I am fairly Apache2 savy, but have been tasked at my job to do the following;
Server currently has two vhosts. (Two totally separate clients)
I was asked if I could create a user account by which the one of the clients would be able to have basically jailed FTP or SFTP (preferably) access only to their files.
The way the vhosts are currently laid out is that they both reside in;
(client1 & 2 are obviously pseudonyms for the real names)
/home/web/client1, and
/home/web/public_html (client2)
NOTE: All directories just listed are all web:web for owner:group. (I know this is going to have to change to achieve my desired outcome.)
My thoughts were to create a new user (call it, client1) and move their webroot to /home/client1/public_html and then set them up with an rssh account so that they can SFTP into their stuff only.
Where things start to get a bit more complicated for me is now I will have two different user accounts owning their respective web content directories and files and need Apache to be able to work for both, plus allowing that jailed access for the one client.
So, How do I set up each vhost so that the web server will serve up both sites?
Do I need to do a chown client1:www-data in client1's public_html dir as well as chown client2:www-data or am I not even on the right track here?
As you can see, the problem actually is multi-faceted. So, try to be as verbose as possible with relation to both the vhost issue and the jailing issue.
Thanks folks.
Best Answer
If this is a real issue for you (I'm not certain that it is though because Apache effectively 'jails' access via normal directives per vhost).

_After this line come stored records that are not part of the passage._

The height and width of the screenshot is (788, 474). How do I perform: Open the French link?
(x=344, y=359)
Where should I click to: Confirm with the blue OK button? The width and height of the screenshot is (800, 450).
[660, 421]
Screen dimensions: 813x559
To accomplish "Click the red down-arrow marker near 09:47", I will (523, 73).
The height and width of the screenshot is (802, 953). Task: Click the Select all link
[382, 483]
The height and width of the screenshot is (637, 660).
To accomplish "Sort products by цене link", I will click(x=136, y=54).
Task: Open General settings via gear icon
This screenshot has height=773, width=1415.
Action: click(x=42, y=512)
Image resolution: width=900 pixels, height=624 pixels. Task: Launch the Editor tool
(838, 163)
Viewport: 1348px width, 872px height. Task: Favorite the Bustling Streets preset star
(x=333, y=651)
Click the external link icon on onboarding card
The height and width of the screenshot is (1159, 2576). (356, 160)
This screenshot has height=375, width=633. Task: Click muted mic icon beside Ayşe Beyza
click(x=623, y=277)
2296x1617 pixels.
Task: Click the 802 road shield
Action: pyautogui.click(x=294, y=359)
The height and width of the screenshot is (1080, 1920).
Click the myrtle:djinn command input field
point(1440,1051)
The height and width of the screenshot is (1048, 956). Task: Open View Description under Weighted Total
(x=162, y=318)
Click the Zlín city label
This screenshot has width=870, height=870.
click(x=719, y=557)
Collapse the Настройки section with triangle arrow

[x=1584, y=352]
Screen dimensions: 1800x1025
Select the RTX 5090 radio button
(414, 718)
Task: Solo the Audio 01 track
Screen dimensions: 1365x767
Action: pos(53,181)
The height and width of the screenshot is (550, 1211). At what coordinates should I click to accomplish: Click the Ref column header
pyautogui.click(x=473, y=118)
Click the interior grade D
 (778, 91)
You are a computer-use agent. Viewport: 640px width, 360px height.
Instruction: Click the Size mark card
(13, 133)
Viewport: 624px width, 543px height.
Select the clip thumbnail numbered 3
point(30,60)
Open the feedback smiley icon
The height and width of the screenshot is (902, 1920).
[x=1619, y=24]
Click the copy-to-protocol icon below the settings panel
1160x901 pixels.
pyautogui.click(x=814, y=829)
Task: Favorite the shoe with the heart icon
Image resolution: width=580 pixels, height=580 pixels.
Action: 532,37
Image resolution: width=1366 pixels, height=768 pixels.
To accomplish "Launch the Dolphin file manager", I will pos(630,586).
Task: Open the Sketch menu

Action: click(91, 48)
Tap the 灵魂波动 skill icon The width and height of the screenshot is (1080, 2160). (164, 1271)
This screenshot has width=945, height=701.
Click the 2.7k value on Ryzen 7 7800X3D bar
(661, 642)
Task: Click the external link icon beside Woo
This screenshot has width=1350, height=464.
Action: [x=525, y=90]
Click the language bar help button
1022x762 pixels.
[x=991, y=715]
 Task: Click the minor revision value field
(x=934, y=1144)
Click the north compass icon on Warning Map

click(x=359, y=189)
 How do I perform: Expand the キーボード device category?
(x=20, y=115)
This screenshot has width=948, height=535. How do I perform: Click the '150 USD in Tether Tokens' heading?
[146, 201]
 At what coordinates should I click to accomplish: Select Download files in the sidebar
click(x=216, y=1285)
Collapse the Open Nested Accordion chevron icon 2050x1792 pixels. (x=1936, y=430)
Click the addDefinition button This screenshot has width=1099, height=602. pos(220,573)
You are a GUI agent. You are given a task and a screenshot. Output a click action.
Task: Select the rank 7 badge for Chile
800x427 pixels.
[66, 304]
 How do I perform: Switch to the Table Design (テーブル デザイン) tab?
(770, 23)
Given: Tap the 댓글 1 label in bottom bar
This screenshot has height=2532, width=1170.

But if you really want to nail the issue once and for all, you may consider using aliased IPs and totally separate apache instances bound to their respective IPs only. For example, client 1's apache is bound to IP address 192.168.0.11:80 (eth0:0), and client 2 goes to 192.168.0.12:80 (eth0:1), etc.
This will work, and it'll allow you totally separate those instances and do whatever you want. Hope this helps.